Adamın karizmatikliği su götürmez bir gerçek olsa da, bilinenin diğer yarısında oldukça tehlikeli bir adam oluşu iki kızı fazlasıyla germişti. Sessizce yutkunan Leyla, "Anlıyorum.." diye mırıldandı. "Peki, şimdi ne yapacağız? Bu adamlar sizi aradığımızı öğrendi. Her gün beni sorguya çekiyorlar." dedi sıkıntıyla. Korkudan yaş dolan gözlerini kırpıştırdı. Yağız, bu sahnede yüreğinde oluşan sızıyla kaşlarını çattı. Saçma sapan bir duygu selinin ortasında kaybolmanın sırası değildi. Eğer dedelerindeki ve babasındaki şans kendisinde bir nebze varsa, zaten bu kız onun kaderi olacaktı.. O yüzden şimdi bütün dikkatini kızları bu işe dahil etmeden çözüme kavuşturma işine vermeliydi.

"Size bir şey olmasına izin vermeyeceğiz!" dedi suskunluğunu bozarak. Dedesi adına karar verip, açıklama yapmasını birkaç saniye içinde utanç olarak genç adama dönse de, belli etmedi. Sinan'a çevirdi mahcup bakışlarını. "Dimi dede?" diye sordu sessizce.

Sinan sert çehresine gülüş bırakmamak için tuttu kendini.

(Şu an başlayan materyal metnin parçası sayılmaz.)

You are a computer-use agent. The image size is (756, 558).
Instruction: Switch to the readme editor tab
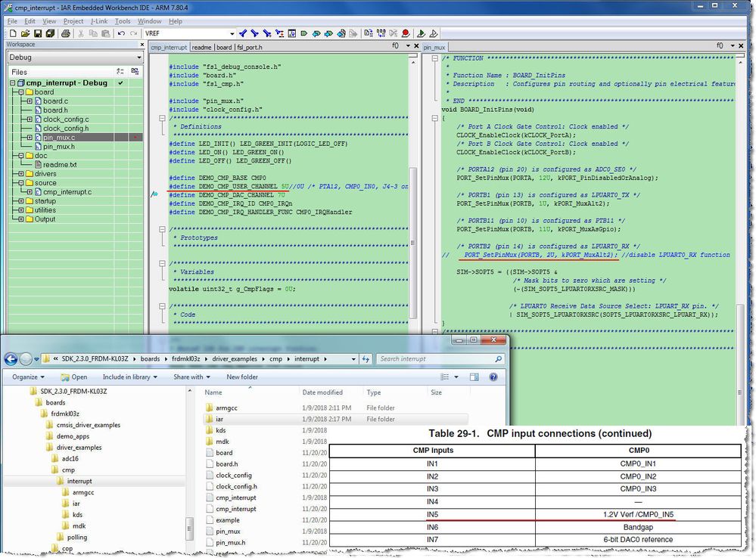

Gençliğin ateşi ne de güzel yakıyordu etrafını. Kafasını aheste tavrıyla salladı. "Torunum haklı! Tabi ki size zarar gelmesini önleyeceğim!" dedi.

İki kız yine aynı anda merakla, "Nasıl?" diye sordu. Sinan sanki çok normal bir durumdan bahseder gibi omzunu çekti. "İstanbul'a gelerek!" dedi.

Kızları ani bir şok dalgası vururken, ilk kendine gelen Leyla oldu. "Ama olmaz ki! Burada bir hayatımız var!" dedi.

Sinan dudak büzdü. "Oğlumun hayatta kalmasından sonra, senin yaşayacak bir hayatın olmayacak!" dedi. Gerçekler hiç bu kadar acı olmamıştı!

"Teşekkürler.." diye tısladı genç kız. Bu kadar açık sözlü olmak suç sayılmalıydı!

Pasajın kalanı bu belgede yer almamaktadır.